TRY IT
Type out the full set of entries again, unchanged.

.....

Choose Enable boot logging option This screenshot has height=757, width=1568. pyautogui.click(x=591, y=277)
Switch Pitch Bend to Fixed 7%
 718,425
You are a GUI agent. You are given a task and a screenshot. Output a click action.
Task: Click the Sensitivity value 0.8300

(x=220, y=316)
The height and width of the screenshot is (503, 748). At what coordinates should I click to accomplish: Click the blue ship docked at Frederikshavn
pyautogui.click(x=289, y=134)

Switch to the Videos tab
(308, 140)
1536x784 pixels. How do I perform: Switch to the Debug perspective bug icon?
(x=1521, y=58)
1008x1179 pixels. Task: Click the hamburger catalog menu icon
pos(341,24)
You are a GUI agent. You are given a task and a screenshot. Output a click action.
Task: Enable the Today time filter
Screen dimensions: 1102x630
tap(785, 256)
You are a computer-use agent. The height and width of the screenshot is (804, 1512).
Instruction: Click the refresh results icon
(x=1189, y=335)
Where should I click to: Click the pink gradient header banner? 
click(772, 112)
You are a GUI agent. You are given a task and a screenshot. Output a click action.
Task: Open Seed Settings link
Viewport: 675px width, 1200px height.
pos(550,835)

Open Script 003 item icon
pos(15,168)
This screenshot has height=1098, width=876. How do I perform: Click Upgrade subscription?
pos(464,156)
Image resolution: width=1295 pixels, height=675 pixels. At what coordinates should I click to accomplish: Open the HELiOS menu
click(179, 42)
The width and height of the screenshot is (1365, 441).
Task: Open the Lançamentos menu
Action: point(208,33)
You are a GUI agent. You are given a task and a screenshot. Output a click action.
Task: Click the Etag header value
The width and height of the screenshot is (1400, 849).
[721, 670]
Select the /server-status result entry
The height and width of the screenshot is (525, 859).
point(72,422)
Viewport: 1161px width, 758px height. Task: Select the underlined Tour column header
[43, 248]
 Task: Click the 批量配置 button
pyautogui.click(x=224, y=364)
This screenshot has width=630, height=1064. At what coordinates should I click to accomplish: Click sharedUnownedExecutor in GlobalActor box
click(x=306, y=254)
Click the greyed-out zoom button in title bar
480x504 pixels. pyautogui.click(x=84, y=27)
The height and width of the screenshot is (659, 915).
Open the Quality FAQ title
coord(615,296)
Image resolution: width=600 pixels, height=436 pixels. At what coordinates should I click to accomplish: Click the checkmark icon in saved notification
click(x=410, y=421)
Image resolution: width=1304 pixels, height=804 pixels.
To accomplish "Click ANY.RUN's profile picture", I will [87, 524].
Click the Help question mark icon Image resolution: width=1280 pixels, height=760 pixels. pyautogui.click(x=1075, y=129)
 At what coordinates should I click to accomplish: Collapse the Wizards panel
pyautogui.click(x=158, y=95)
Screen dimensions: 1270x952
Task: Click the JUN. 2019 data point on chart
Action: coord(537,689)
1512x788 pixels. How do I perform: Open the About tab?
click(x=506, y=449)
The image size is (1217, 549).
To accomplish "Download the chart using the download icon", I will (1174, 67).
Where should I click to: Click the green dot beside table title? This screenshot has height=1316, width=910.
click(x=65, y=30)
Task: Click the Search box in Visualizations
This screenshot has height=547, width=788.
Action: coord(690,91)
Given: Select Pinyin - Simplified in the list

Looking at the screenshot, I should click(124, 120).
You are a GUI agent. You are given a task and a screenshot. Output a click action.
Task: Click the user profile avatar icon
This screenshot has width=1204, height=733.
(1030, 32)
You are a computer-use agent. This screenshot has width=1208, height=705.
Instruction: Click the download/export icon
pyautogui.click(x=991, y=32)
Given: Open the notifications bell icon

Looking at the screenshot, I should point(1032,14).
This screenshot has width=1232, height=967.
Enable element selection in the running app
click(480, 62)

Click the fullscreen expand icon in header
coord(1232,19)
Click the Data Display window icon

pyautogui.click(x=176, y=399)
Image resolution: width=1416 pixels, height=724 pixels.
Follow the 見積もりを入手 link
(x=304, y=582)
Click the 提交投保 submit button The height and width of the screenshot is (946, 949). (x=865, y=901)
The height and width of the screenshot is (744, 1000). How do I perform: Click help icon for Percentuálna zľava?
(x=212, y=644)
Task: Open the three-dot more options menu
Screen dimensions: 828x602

.....

YOUR SOLUTION
Choose Enable boot logging option This screenshot has height=757, width=1568. pyautogui.click(x=591, y=277)
Switch Pitch Bend to Fixed 7%
 718,425
You are a GUI agent. You are given a task and a screenshot. Output a click action.
Task: Click the Sensitivity value 0.8300

(x=220, y=316)
The height and width of the screenshot is (503, 748). At what coordinates should I click to accomplish: Click the blue ship docked at Frederikshavn
pyautogui.click(x=289, y=134)

Switch to the Videos tab
(308, 140)
1536x784 pixels. How do I perform: Switch to the Debug perspective bug icon?
(x=1521, y=58)
1008x1179 pixels. Task: Click the hamburger catalog menu icon
pos(341,24)
You are a GUI agent. You are given a task and a screenshot. Output a click action.
Task: Enable the Today time filter
Screen dimensions: 1102x630
tap(785, 256)
You are a computer-use agent. The height and width of the screenshot is (804, 1512).
Instruction: Click the refresh results icon
(x=1189, y=335)
Where should I click to: Click the pink gradient header banner? 
click(772, 112)
You are a GUI agent. You are given a task and a screenshot. Output a click action.
Task: Open Seed Settings link
Viewport: 675px width, 1200px height.
pos(550,835)

Open Script 003 item icon
pos(15,168)
This screenshot has height=1098, width=876. How do I perform: Click Upgrade subscription?
pos(464,156)
Image resolution: width=1295 pixels, height=675 pixels. At what coordinates should I click to accomplish: Open the HELiOS menu
click(179, 42)
The width and height of the screenshot is (1365, 441).
Task: Open the Lançamentos menu
Action: point(208,33)
You are a GUI agent. You are given a task and a screenshot. Output a click action.
Task: Click the Etag header value
The width and height of the screenshot is (1400, 849).
[721, 670]
Select the /server-status result entry
The height and width of the screenshot is (525, 859).
point(72,422)
Viewport: 1161px width, 758px height. Task: Select the underlined Tour column header
[43, 248]
 Task: Click the 批量配置 button
pyautogui.click(x=224, y=364)
This screenshot has width=630, height=1064. At what coordinates should I click to accomplish: Click sharedUnownedExecutor in GlobalActor box
click(x=306, y=254)
Click the greyed-out zoom button in title bar
480x504 pixels. pyautogui.click(x=84, y=27)
The height and width of the screenshot is (659, 915).
Open the Quality FAQ title
coord(615,296)
Image resolution: width=600 pixels, height=436 pixels. At what coordinates should I click to accomplish: Click the checkmark icon in saved notification
click(x=410, y=421)
Image resolution: width=1304 pixels, height=804 pixels.
To accomplish "Click ANY.RUN's profile picture", I will [87, 524].
Click the Help question mark icon Image resolution: width=1280 pixels, height=760 pixels. pyautogui.click(x=1075, y=129)
 At what coordinates should I click to accomplish: Collapse the Wizards panel
pyautogui.click(x=158, y=95)
Screen dimensions: 1270x952
Task: Click the JUN. 2019 data point on chart
Action: coord(537,689)
1512x788 pixels. How do I perform: Open the About tab?
click(x=506, y=449)
The image size is (1217, 549).
To accomplish "Download the chart using the download icon", I will (1174, 67).
Where should I click to: Click the green dot beside table title? This screenshot has height=1316, width=910.
click(x=65, y=30)
Task: Click the Search box in Visualizations
This screenshot has height=547, width=788.
Action: coord(690,91)
Given: Select Pinyin - Simplified in the list

Looking at the screenshot, I should click(124, 120).
You are a GUI agent. You are given a task and a screenshot. Output a click action.
Task: Click the user profile avatar icon
This screenshot has width=1204, height=733.
(1030, 32)
You are a computer-use agent. This screenshot has width=1208, height=705.
Instruction: Click the download/export icon
pyautogui.click(x=991, y=32)
Given: Open the notifications bell icon

Looking at the screenshot, I should point(1032,14).
This screenshot has width=1232, height=967.
Enable element selection in the running app
click(480, 62)

Click the fullscreen expand icon in header
coord(1232,19)
Click the Data Display window icon

pyautogui.click(x=176, y=399)
Image resolution: width=1416 pixels, height=724 pixels.
Follow the 見積もりを入手 link
(x=304, y=582)
Click the 提交投保 submit button The height and width of the screenshot is (946, 949). (x=865, y=901)
The height and width of the screenshot is (744, 1000). How do I perform: Click help icon for Percentuálna zľava?
(x=212, y=644)
Task: Open the three-dot more options menu
Screen dimensions: 828x602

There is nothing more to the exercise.